Abstract
Background:
An outbreak of coronavirus disease 2019 (COVID-19) took place in Wuhan, China, by the end of 2019, and the disease continues to spread all over the world. The number of patients is increasing rapidly, a large number of infected patients is critically ill, and the mortality is high. However, information on COVID-19 patients is limited, and its clinical characteristics have not been fully studied.
Objectives:
To compare the performances of point-of-care lung ultrasound (LUS) and bedside chest X-ray in assessing the condition of COVID-19 patients with acute respiratory distress syndrome (ARDS).
Methods:
This observational study enrolled 42 COVID-19 patients with ARDS who were admitted to the Department of Critical Care Medicine of the Wuhan Union Hospital from February to April 2020. The point-of-care LUS characteristics of the COVID-19 patients with ARDS were summarized, and the performances of LUS and bedside chest X-ray in assessing the patient’s condition were compared.
Results:
Most of the 42 patients were elderly individuals with chronic clinical diseases. The proportion of patients older than 60 years old was 85.7%. All patients were given invasive mechanical ventilation; eight (19.0%) of them received venovenous extracorporeal membrane oxygenation support. LUS has evident advantages in detecting lung consolidation, patchy shadows, and pleural thickening, and pleural line changes in particular.

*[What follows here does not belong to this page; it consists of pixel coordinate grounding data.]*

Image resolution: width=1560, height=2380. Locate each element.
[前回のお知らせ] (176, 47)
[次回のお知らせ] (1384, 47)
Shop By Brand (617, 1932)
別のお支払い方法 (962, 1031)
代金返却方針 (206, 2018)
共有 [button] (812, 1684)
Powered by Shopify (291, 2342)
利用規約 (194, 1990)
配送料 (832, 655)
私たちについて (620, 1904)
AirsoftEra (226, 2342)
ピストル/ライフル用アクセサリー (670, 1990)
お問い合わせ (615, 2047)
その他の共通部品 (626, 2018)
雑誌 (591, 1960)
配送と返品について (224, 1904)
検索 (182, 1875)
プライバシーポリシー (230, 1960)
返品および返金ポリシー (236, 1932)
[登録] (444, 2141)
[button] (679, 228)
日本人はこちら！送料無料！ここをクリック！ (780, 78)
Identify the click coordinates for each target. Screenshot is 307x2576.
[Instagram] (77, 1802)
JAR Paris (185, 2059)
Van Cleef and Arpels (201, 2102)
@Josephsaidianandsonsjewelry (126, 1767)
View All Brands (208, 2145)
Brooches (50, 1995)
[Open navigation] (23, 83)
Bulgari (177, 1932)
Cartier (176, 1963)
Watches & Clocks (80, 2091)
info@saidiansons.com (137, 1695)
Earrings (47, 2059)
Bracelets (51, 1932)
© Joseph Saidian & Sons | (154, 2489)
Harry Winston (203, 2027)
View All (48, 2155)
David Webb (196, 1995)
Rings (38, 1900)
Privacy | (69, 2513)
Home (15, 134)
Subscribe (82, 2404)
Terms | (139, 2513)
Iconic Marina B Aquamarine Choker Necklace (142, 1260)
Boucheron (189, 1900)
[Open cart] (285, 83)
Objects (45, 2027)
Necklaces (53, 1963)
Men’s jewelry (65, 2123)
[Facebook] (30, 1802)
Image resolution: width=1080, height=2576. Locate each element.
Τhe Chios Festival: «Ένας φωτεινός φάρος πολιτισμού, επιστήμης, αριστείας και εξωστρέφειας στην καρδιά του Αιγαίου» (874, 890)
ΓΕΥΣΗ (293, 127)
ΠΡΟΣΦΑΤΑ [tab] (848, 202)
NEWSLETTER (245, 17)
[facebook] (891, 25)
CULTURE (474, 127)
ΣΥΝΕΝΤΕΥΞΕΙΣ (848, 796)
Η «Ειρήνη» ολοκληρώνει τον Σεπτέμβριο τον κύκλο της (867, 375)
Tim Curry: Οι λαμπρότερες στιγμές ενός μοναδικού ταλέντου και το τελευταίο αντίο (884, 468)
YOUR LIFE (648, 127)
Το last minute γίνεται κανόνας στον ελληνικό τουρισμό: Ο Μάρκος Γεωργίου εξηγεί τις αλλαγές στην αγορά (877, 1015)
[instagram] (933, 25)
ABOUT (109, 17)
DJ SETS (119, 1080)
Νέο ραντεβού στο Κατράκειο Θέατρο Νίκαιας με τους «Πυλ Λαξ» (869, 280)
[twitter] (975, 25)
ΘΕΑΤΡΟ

The receiver operating characteristic analysis indicated that the sensitivity, Youden index, and kappa value for detecting COVID-19 patients with ARDS were higher for LUS than the chest X-ray.
Conclusion:
LUS has better diagnostic accuracy and sensitivity in COVID-19 patients with ARDS than the chest X-ray.
Background
The severity of the outbreak of the coronavirus disease 2019 (COVID-19) in Wuhan, China, has been increasing since December 2019, and the disease has spread rapidly to other parts of mainland China.1–3 So far, the number of COVID-19 patients continues to rapidly rise worldwide. A large number of infected patients are in critical condition. A recent single-center clinical study published in The Lancet Respiratory Medicine 3 documented that severe cases of COVID-19 are characterized by a 61.5% mortality rate. The 61.5% mortality rate is often associated with acute respiratory distress syndrome (ARDS). Some studies call the COVID-19 associated with ARDS as “CARDS,” and these patients can be assigned in a simplified phenotype, “L” (low lung elastance, low recruitability), 4 but the clinical characteristics of CARDS patients still remain not very clear. Moreover, frequent pulmonary imaging of these patients is very difficult, necessitating the development of a convenient, fast, and rapid new diagnostic strategy for severe COVID-19.
Point-of-care lung ultrasound (LUS) is a noninvasive, convenient tool for real-time imaging of the lung. Since the application of LUS in the diagnosis and treatment of pulmonary diseases in 1997, it has been widely used in Western countries in the diagnosis and treatment of respiratory failure and other pulmonary diseases in critically ill patients. Moreover, it can be applied in early diagnosis and screening of pneumonia patients, as well as in the evaluation of the effects of the treatment.5,6 This technology is highly practical and can be easily mastered by clinicians after rather simple training. It has been documented that in an under-resourced setting, LUS had greater diagnostic accuracy in patients with pneumonia than chest X-ray.7,8 Thus, the use of LUS can solve the problems inherent in currently used imaging examination and auscultation for severe COVID-19 patients.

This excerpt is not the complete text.